Page:Ernest Cœurderoy - Hurrah !!!.djvu/180

La bibliothèque libre.
Le texte de cette page a été corrigé et est conforme au fac-similé.

chaque commissaire de police est un souverain, et le souverain, un commissaire de police couronné ? Qui de nous ne s’est pas livré à tous les entraînements pour oublier cet enfer frappé à la glace, pour obtenir quelques moments d’ivresse et de distraction ? Nous voyons maintenant les choses sous une autre face, nous envisageons l’histoire russe d’une autre manière : mais il n’y a pas de raison pour nous rétracter ou nous repentir de ces moments de désespoir. Nous les avons payé trop cher pour les céder ; ils ont été notre droit, notre protestation ; ils nous ont sauvés. » (Du développement des idées révolutionnaires en Russie, par A. Herzen.)

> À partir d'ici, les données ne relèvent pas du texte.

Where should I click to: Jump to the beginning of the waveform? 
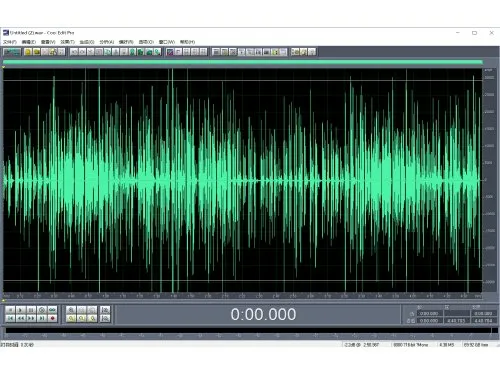click(x=10, y=318)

C’est dans la jeunesse qu’il faut étudier le caractère d’un peuple neuf, caractère tout d’aspirations. Or je soutiens qu’il y a dans la jeunesse slave une originalité, une sève, un entraînement, un mobilisme, une virtualité d’avenir qu’on chercherait en vain chez nous. — J’en sais quelque chose, moi qui ai fait partie de ce comité socialiste des écoles qui ne comptait pas plus de quinze membres et provoquait le sourire et les sarcasmes des étudiants de Paris, âmes stériles et froides, quintessence sublimée de bourgeoisie !

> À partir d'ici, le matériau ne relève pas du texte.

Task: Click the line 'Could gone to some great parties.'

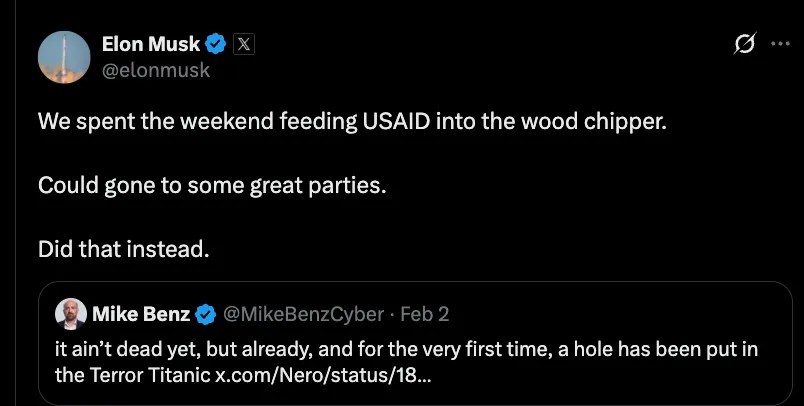Action: coord(212,186)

Chez les jeunes Slaves, le sentiment de la fierté et de la justice est naturel ; ce sont des poètes, des orateurs populaires, des chefs de conjuration, des publicistes : toujours des jeunes gens, qui l’expriment. Et la Poésie, l’Éloquence, l’Enthousiasme, l’Art ne peuvent être que les interprètes des idées qui courent à la surface d’une nation. Et les précurseurs slaves sont en grand nombre ! — Tandis que chez nous, s’il se trouve un homme qui ose revendiquer pour le Droit, cet homme est seul ; c’est un économiste, un philosophe, un abstracteur, qui travaille sur des pensées enfouies dans la profondeur des masses.